Somos, ao mesmo tempo, alunos e professores, responsáveis e vítimas que perpetuam as condições que prejudicam nossas experiências de ensino e aprendizagem.
Os professores, por seu turno, emparedados pela carga horária, se encastelam em métodos monocórdicos; oscilam entre o planejamento inflexível e a absoluta falta de preparação; e se tornam mais repetitivos e maçantes do que inovadores e inspiradores.
Os estudantes, por sua vez, ao lado da energia e do entusiasmo com os temas que os interessam, também não deixam de boicotar experiências pedagógicas desafiadoras quando, por exaustão ou por inércia, decidem priorizar os meios em detrimentos dos fins: vai ter chamada? Vale nota?
E frequentemente, em vez de atuarem juntos no cotidiano para transformar as estruturas que precisam ser reconfiguradas em verdadeiras quebras de paradigma, alunos reclamam de professores, professores reclamam de alunos, todos se distraem satisfeitos em comitês e reuniões cujos diagnósticos produzem atas e documentos, enquanto a máquina os tritura até o fracasso.
Sempre é possível fingir que, tirando os problemas, está tudo bem.
Admito que muitos devem aprender alguma coisa nessa lógica disciplinar da grade de horários, da sobrecarga de trabalho e do sacrifício pessoal em nome de uma pontuação mínima para a aprovação no curso. Não deixa de ser um treinamento para que alunos e professores se ajustem ao papel de subalternos bem-comportados e, se tiverem sorte, bem-sucedidos no mercado de trabalho. Mas me angustio quando vejo todo mundo preocupado em fazer a máquina girar, mesmo quando são mastigados diariamente por ela.
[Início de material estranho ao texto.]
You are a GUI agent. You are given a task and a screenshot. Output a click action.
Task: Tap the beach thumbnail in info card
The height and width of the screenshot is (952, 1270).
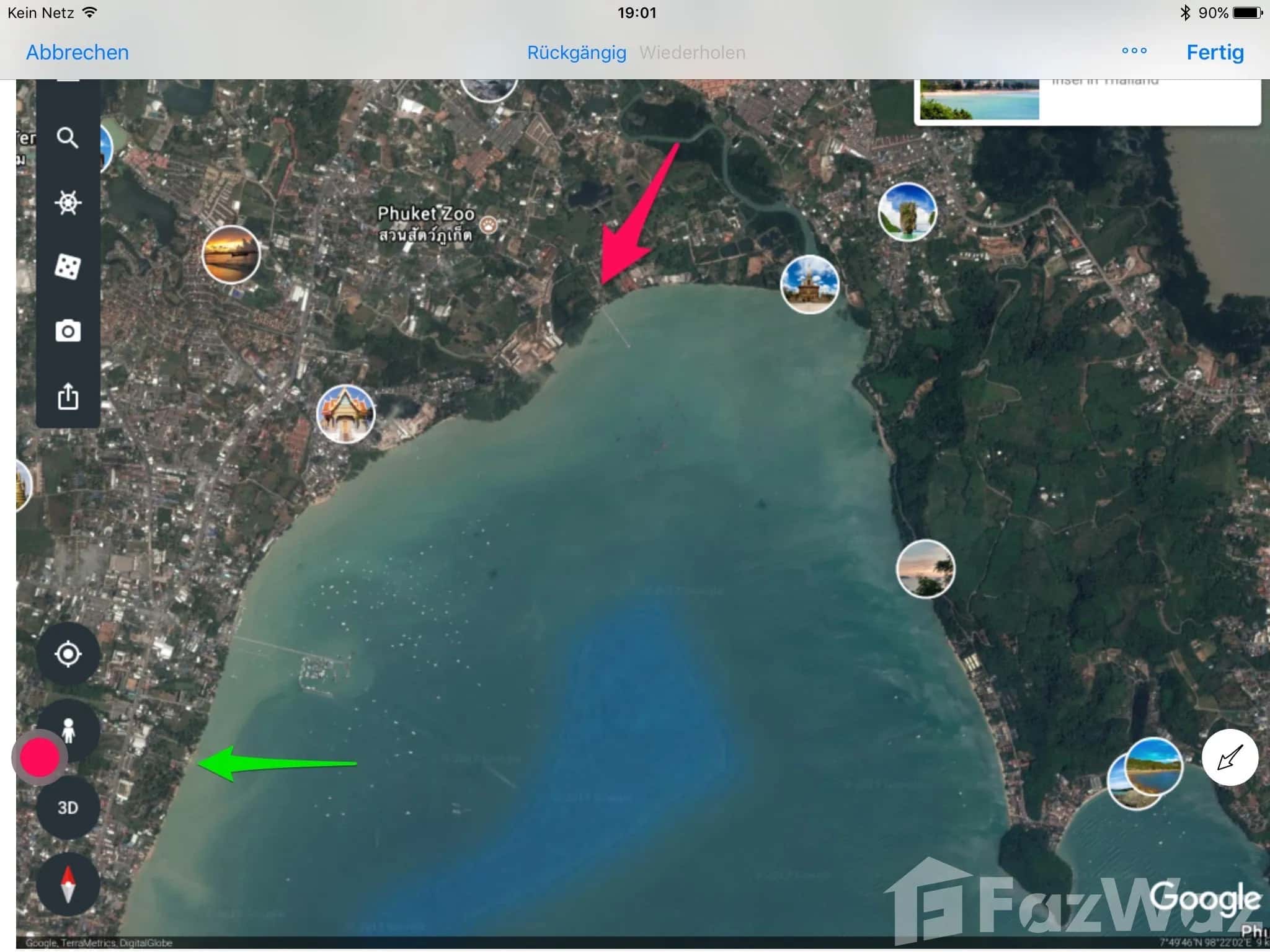[x=979, y=99]
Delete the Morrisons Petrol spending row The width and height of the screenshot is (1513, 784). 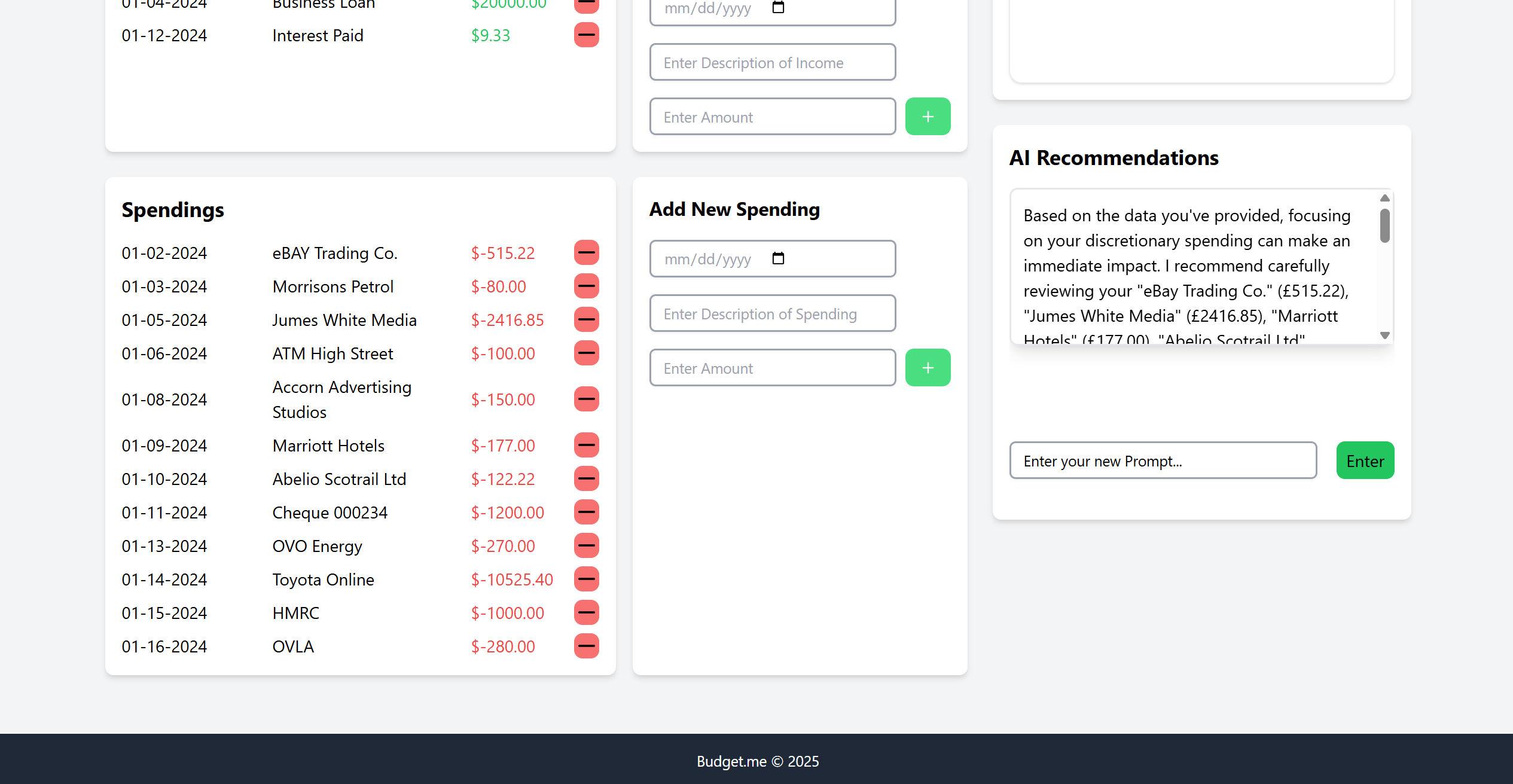coord(586,286)
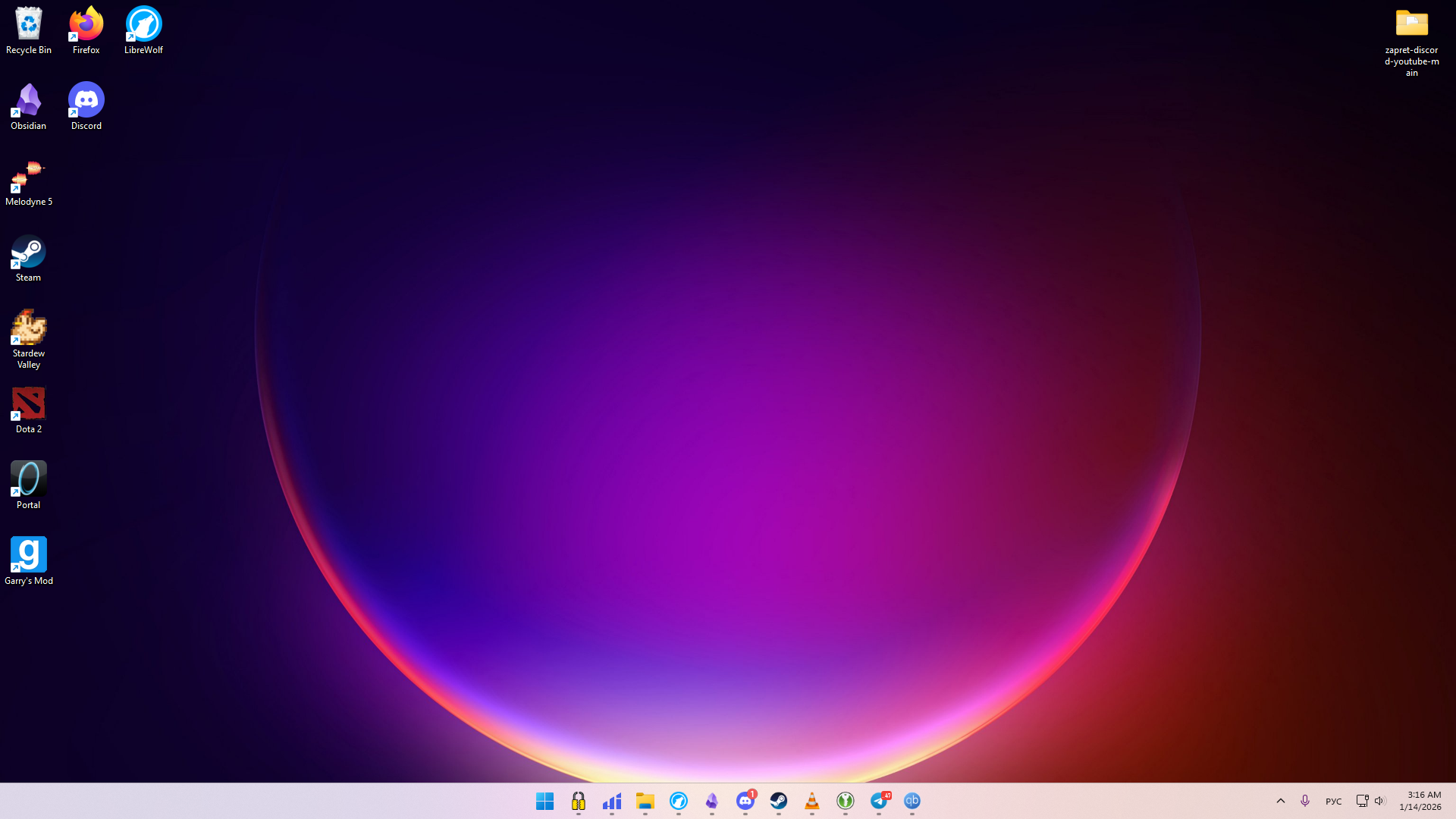
Task: Select the Melodyne 5 desktop shortcut
Action: pyautogui.click(x=29, y=182)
Para solucionar o problema as universidades deveriam aliar reuniões consistentes de planejamento com uma reflexão profunda sobre os objetivos e as prioridades de aprendizagem. Esse desarranjo educacional — que em vez de ajudar, atrapalha o aprendizado — é resultado de uma inércia que perpassa gerações de professores que, engolidos pela rotina, se esquecem que uma vez foram alunos e, por isso, reproduzem os mesmos erros que prejudicaram seu pleno desenvolvimento.